WRITTEN EXERCISE
Copy the records from the line holding "Genetics & Reproduction (43, 452)" through the end of the records, both included, and shift every coordinate in the answers by adding 29 to both x and y.

STORED RECORDS
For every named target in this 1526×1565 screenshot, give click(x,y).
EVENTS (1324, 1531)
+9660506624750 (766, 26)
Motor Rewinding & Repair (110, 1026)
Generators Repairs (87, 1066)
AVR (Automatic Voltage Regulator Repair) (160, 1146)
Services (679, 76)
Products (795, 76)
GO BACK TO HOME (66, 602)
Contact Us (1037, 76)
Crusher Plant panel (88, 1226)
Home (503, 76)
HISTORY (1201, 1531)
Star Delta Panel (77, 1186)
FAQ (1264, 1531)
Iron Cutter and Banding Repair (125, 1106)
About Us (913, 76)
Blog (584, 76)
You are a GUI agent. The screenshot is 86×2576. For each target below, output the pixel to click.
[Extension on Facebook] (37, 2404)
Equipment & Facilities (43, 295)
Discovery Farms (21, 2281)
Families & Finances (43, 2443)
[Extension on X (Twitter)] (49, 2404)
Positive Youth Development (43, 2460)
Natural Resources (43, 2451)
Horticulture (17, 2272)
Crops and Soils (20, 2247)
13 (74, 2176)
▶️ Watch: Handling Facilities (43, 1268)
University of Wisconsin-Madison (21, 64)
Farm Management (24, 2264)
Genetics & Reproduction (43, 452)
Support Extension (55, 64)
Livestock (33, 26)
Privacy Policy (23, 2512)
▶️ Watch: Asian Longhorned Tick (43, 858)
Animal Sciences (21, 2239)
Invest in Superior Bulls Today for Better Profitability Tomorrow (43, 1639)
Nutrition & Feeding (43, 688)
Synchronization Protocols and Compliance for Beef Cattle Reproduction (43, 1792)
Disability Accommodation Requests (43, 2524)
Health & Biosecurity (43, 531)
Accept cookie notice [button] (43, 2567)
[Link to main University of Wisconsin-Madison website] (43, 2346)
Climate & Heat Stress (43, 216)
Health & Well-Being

RESULT
Genetics & Reproduction (72, 481)
Support Extension (84, 93)
Livestock (62, 55)
Privacy Policy (52, 2541)
▶️ Watch: Asian Longhorned Tick (72, 887)
Animal Sciences (50, 2268)
Invest in Superior Bulls Today for Better Profitability Tomorrow (72, 1668)
Nutrition & Feeding (72, 717)
Synchronization Protocols and Compliance for Beef Cattle Reproduction (72, 1821)
Disability Accommodation Requests (72, 2553)
Health & Biosecurity (72, 560)
Accept cookie notice [button] (72, 2596)
[Link to main University of Wisconsin-Madison website] (72, 2375)
Climate & Heat Stress (72, 245)
Health & Well-Being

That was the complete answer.